As I said, \textbf{J} describes spin-spin interactions between particles (in my case ultracold ions), and we target to simulate 2D spin systems described by a particular \textbf{J} [4]. The way these interactions are generated in our experiments (or models), is by inducing relative phase shifts of the wavefunctions describing each particle, so roughly speaking each element J^{i,j} describes the phase difference of the wavepackages between particles i,j.

Experimentally, this is obtained by inducing (virtual) oscillations of each ion by exciting the phonon modes [1] of a 2D crystalline structure formed by the ions under an external confinement. Because the natural modes of the crystal do not lead to the desired spin-spin interactions, we want to modify these modes to induce the oscillations which will provide us the desired phase shifts and interactions. We use optical tweezers to modify the modes by changing the confinement of each ion.

By minimizing ||\textbf{J}_T - \textbf{J}_{exp}(\vec{x}) ||, I want to obtain the vector \vec{x} which describes the confinement of the tweezers for each ion on the crystal.

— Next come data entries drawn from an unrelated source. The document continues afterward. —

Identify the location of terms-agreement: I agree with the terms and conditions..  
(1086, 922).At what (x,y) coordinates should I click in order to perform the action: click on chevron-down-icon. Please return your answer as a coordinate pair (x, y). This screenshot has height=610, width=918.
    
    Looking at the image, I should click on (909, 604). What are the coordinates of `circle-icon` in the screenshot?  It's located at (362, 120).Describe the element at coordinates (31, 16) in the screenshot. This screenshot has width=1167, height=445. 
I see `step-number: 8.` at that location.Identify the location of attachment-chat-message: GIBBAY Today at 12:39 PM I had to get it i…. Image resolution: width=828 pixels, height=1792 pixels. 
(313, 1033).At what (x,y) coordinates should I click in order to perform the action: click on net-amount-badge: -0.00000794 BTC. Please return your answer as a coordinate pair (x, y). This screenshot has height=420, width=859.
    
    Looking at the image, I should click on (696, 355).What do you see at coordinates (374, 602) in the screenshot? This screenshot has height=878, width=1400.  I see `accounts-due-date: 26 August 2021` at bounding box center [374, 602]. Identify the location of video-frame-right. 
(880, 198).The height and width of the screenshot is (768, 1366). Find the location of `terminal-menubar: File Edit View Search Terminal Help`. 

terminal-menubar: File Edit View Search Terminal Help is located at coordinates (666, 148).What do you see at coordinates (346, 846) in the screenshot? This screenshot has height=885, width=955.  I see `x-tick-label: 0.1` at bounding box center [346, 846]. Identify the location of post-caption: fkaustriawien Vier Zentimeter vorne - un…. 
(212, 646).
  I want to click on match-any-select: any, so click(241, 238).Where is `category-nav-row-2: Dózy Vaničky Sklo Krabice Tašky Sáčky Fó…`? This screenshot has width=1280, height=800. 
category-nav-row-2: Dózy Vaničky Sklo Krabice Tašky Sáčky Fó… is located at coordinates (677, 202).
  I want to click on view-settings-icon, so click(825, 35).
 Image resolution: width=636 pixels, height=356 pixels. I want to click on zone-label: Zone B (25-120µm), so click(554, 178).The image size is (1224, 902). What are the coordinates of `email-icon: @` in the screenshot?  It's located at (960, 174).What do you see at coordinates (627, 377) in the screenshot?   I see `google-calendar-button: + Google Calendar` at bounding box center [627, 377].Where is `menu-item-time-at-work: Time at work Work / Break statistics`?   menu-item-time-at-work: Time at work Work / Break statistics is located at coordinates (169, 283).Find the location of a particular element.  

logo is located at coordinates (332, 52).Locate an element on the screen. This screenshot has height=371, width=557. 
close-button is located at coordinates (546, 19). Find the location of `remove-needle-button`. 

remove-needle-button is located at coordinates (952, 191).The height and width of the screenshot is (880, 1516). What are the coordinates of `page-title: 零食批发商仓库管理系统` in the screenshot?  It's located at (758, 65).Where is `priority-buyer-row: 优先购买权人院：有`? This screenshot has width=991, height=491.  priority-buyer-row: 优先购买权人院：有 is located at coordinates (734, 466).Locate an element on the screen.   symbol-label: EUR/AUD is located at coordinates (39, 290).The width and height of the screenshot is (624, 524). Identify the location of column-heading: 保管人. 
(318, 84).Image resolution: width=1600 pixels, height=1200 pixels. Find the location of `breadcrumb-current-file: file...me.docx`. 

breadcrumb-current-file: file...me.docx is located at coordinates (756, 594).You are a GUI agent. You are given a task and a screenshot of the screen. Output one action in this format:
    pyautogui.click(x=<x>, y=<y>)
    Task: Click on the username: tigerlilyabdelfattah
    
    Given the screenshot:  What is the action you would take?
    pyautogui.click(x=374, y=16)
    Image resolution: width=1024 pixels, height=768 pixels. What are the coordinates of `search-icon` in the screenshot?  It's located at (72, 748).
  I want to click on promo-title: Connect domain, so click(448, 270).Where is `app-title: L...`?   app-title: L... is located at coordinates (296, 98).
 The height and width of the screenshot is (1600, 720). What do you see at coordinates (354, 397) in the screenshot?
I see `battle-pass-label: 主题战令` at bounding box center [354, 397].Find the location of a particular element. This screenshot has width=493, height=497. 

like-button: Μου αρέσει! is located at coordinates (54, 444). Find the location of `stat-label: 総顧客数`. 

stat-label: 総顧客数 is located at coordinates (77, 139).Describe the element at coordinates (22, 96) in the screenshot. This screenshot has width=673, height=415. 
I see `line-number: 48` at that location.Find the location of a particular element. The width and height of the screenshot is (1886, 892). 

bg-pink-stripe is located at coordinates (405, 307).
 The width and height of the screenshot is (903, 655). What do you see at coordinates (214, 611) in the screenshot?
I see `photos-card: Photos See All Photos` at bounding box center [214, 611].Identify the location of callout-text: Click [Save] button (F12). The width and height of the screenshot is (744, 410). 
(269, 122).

I found yesterday that through perturbation theory I can avoid doing a matrix decomposition when constructing the objective function, however the perturbative treatment could not be valid in our system. Nabla.jl is allowing me to obtain the gradient if I use a SVD (as suggested by @oxinabox, thanks!) but is giving me singularity errors once in a while. I will try to debug this singularity errors and/or verify if the PT treatment is valid. Another (short-term) alternative would be to check pytorch/tensorflow AD capabilities, but having to write my code again is holding me back :unamused:

[1] K. Kim, M.-S. Chang, R. Islam, S. Korenblit, L.-M. Duan, and C. Monroe, Phys. Rev. Lett. 103 , 120502 (2009).
[2] A. Bermudez, J. Almeida, F. Schmidt-Kaler, A. Retzker, and M. B. Plenio, Phys. Rev. Lett. 107 , 207209 (2011).
[3] D. F. V. James, Applied Physics B: Lasers and Optics 66 , 181 (1998).
[4] arXiv:1912.07845v1

If the signularity errors related to

then pytorch and autograd fails in same way.
idk about tensorflow.

J sounds a lot like a Green’s function or a resolvent operator, which is much nicer to compute and differentiate directly than anything involving eigenvectors…

(In physics education, we often write down Green’s functions etcetera in the basis of the eigenfunctions because these are easier to think about, but when it comes to computing them you often want to abandon this approach.)

Experimentally, this is obtained by inducing (virtual) oscillations of each ion by exciting the phonon modes of a 2D crystalline structure formed by the ions under an external confinement.

The experiments aren’t computing modes, they are putting in an excitation and measuring the response. i.e. a Green’s function of some kind. Maybe the computation can do the same thing?